◆ **Activity**
Apart from the images, the records below need to be copied exactly.
- - -
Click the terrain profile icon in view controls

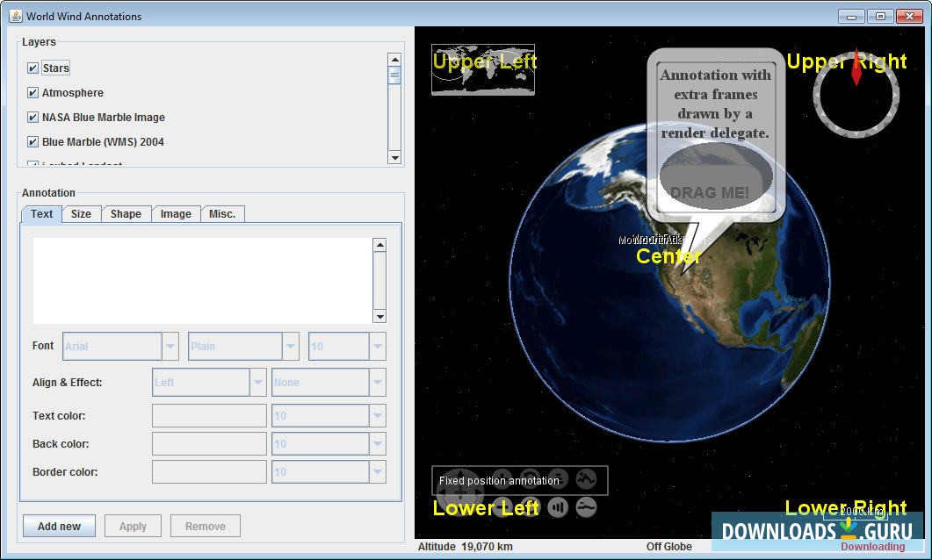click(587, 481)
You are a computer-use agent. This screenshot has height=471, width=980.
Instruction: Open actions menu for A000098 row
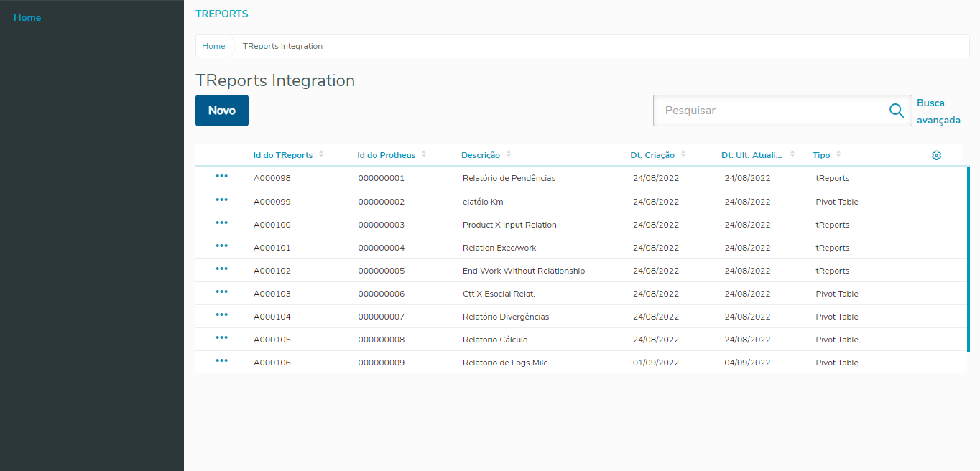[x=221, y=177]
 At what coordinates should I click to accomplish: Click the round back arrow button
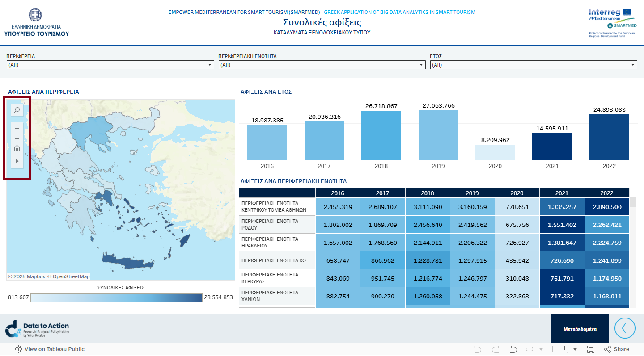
- - -
◆ **Response to this exercise**
Click the terrain profile icon in view controls

click(587, 481)
You are a computer-use agent. This screenshot has height=471, width=980.
Instruction: Open actions menu for A000098 row
[x=221, y=177]
 At what coordinates should I click to accomplish: Click the round back arrow button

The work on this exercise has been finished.